The Slatest

Federal Court Reinstates “Pay-to-Vote” Scheme for Formerly Incarcerated People in Florida

A man who has never been eligible to vote is called up during a special court hearing aimed at restoring the right to vote under Florida's Amendment 4 in a Miami-Dade County courtroom in November.
A man who has never been eligible to vote is called up during a special court hearing aimed at restoring the right to vote under Florida’s Amendment 4 in a Miami-Dade County courtroom in November. ZAK BENNETT/Getty Images

In a reversal that would block hundreds of thousands of potential voters from Florida’s election rolls, a federal appeals court ruled on Friday that all Floridians formerly incarcerated for felonies must fully pay outstanding fines, legal fees, and restitution before regaining their voting rights.

On May 24, U.S. District Judge Robert Hinkle had thrown out the financial barrier to reenfranchisement, describing the fines as a “pay-to-vote system.” But the 6-4 decision from the 11th Circuit Court of Appeals stands to leave at least 774,000 people across Florida subject to a law evocative of Jim Crow–era policy.

In 2018, Florida voters passed a state constitutional amendment that would restore voting rights to people who had served their sentences for felony convictions, excluding murder and sexual offenses. The state legislature, however, followed that up with a law to restrict voting eligibility to those who had fully paid their fines and fees. Those who could not afford the expenses were barred from reinstatement.
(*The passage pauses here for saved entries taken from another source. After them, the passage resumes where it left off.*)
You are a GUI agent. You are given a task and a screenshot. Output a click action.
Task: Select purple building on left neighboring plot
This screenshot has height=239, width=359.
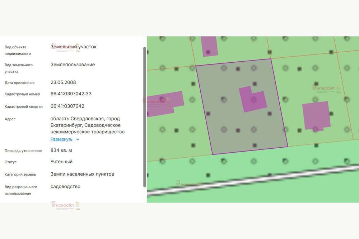tap(165, 103)
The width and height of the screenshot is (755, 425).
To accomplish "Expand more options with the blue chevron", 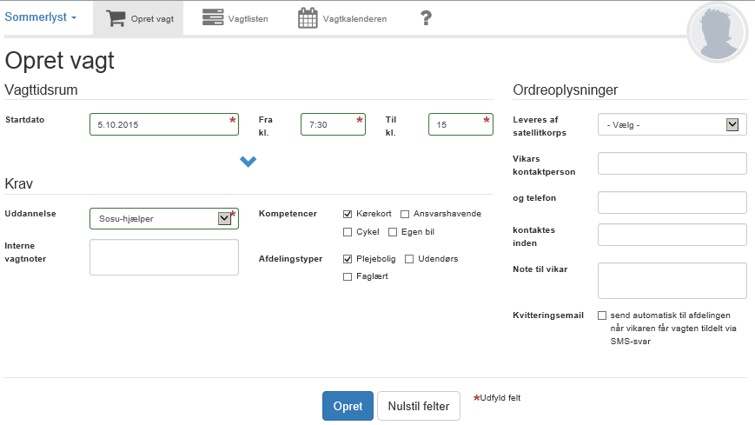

“It really goes against the foundations of democracy that people should not have to pay for the right to vote,” said Julie Ebenstein, a senior staff attorney for the ACLU Voting Rights Project and the lead attorney on the case. “It’s hugely disappointing.”

“Certainly making people pay to vote, disenfranchising people for being poor, especially when a disproportionate percent of those people are Black Floridians, is certainly reminiscent of [poll taxes],” she added.

Black Floridians are 16.9 percent of the state’s residents, but make up roughly 48 percent of the state’s prison and jail population. The incarceration rate for Black Floridians is 3.6 times higher than it is for their white peers and, as of 2016, nearly 500,000 Black residents with felony convictions have lost their voting rights.

Most people affected by Amendment 4 are too poor to pay the fines and a broken court system further muddies the process. Court records are not straightforward, making it difficult for the formerly incarcerated to know if they’ve settled their debts or how much they even owe. The four dissenting judges wrote that the system “ultimately throws up its hands and denies citizens their ability to vote because the State can’t figure out the outstanding balances it is requiring those citizens to pay.” And anyone who inaccurately swears that they have no remaining court debt could face jail time—despite the strong possibility that the claim was a mistake.

The reversal being handed down during a particularly devastating economic period further complicates how this could play out. Millions nationwide have lost their jobs during the coronavirus pandemic and in Florida the unemployment rate has remained relatively elevated. At the onset of the pandemic financial strain, twice as many Black Floridians were unemployed.

“You’re adding a poll tax during a time when people need help,” said Jorge Vasquez, who leads the Advancement Project’s national voter protection initiatives. “This is a horrible message. Yes, it’s a poll tax but it’s more than that. It’s a smack in the face of democracy.”

The ruling also serves as firsthand evidence of the impact of President Donald Trump’s aggressive effort to fill the federal courts with right-wing picks. Five of the 10 circuit court judges on the case were Trump appointees, and all five voted to overturn the lower court and block the would-be voters.

“With the recent confirmation of Andrew Brasher to the Eleventh Circuit Court of Appeals, Trump has now appointed half of the judges on this court,” said Kristen Clarke, executive director of the Lawyers’ Committee for Civil Rights Under Law. “This decision is not only a setback for democracy but a reminder about the devastating impact of Trump’s nominees on our federal courts.”